▸ **WORK TO BE COMPLETED**
The records below are to be repeated in full, exactly as they are.

* * * *

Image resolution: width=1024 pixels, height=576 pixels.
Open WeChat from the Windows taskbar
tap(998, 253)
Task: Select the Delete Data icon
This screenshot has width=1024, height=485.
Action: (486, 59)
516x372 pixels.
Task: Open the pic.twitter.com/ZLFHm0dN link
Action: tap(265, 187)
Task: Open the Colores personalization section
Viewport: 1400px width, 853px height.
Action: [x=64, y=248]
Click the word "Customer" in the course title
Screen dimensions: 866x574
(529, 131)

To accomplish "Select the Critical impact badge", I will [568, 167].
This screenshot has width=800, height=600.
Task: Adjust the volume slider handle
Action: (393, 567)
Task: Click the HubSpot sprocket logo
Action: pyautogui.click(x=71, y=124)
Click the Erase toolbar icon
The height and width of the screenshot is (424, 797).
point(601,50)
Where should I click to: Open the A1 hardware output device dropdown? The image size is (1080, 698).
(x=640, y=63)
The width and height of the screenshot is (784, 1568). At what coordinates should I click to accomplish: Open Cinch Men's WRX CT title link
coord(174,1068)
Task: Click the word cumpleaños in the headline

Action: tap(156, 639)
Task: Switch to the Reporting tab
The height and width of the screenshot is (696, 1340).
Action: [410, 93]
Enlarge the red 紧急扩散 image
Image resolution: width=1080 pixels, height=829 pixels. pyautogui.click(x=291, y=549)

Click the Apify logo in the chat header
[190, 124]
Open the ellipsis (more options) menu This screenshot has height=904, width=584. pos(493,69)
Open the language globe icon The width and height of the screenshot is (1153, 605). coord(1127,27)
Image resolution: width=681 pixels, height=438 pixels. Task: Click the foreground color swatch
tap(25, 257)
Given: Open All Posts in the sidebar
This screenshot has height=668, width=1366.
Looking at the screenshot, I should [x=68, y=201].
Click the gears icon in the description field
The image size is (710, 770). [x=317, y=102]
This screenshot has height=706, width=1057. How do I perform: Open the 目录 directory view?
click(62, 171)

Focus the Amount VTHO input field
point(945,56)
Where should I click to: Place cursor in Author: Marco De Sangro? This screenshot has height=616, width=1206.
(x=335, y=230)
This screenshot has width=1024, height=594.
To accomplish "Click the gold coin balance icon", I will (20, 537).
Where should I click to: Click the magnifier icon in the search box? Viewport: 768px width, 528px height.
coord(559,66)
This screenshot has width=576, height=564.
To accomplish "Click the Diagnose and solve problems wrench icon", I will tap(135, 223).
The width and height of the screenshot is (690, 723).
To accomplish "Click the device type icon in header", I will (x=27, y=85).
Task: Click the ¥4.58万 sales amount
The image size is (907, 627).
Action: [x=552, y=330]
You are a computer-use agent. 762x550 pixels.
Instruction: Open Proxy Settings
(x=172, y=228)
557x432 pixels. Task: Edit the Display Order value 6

* * * *

▸ **EXERCISE OUTPUT**
Image resolution: width=1024 pixels, height=576 pixels.
Open WeChat from the Windows taskbar
tap(998, 253)
Task: Select the Delete Data icon
This screenshot has width=1024, height=485.
Action: (486, 59)
516x372 pixels.
Task: Open the pic.twitter.com/ZLFHm0dN link
Action: tap(265, 187)
Task: Open the Colores personalization section
Viewport: 1400px width, 853px height.
Action: [x=64, y=248]
Click the word "Customer" in the course title
Screen dimensions: 866x574
(529, 131)

To accomplish "Select the Critical impact badge", I will [568, 167].
This screenshot has width=800, height=600.
Task: Adjust the volume slider handle
Action: (393, 567)
Task: Click the HubSpot sprocket logo
Action: pyautogui.click(x=71, y=124)
Click the Erase toolbar icon
The height and width of the screenshot is (424, 797).
point(601,50)
Where should I click to: Open the A1 hardware output device dropdown? The image size is (1080, 698).
(x=640, y=63)
The width and height of the screenshot is (784, 1568). At what coordinates should I click to accomplish: Open Cinch Men's WRX CT title link
coord(174,1068)
Task: Click the word cumpleaños in the headline

Action: tap(156, 639)
Task: Switch to the Reporting tab
The height and width of the screenshot is (696, 1340).
Action: [410, 93]
Enlarge the red 紧急扩散 image
Image resolution: width=1080 pixels, height=829 pixels. pyautogui.click(x=291, y=549)

Click the Apify logo in the chat header
[190, 124]
Open the ellipsis (more options) menu This screenshot has height=904, width=584. pos(493,69)
Open the language globe icon The width and height of the screenshot is (1153, 605). coord(1127,27)
Image resolution: width=681 pixels, height=438 pixels. Task: Click the foreground color swatch
tap(25, 257)
Given: Open All Posts in the sidebar
This screenshot has height=668, width=1366.
Looking at the screenshot, I should [x=68, y=201].
Click the gears icon in the description field
The image size is (710, 770). [x=317, y=102]
This screenshot has height=706, width=1057. How do I perform: Open the 目录 directory view?
click(62, 171)

Focus the Amount VTHO input field
point(945,56)
Where should I click to: Place cursor in Author: Marco De Sangro? This screenshot has height=616, width=1206.
(x=335, y=230)
This screenshot has width=1024, height=594.
To accomplish "Click the gold coin balance icon", I will (20, 537).
Where should I click to: Click the magnifier icon in the search box? Viewport: 768px width, 528px height.
coord(559,66)
This screenshot has width=576, height=564.
To accomplish "Click the Diagnose and solve problems wrench icon", I will tap(135, 223).
The width and height of the screenshot is (690, 723).
To accomplish "Click the device type icon in header", I will (x=27, y=85).
Task: Click the ¥4.58万 sales amount
The image size is (907, 627).
Action: [x=552, y=330]
You are a computer-use agent. 762x550 pixels.
Instruction: Open Proxy Settings
(x=172, y=228)
557x432 pixels. Task: Edit the Display Order value 6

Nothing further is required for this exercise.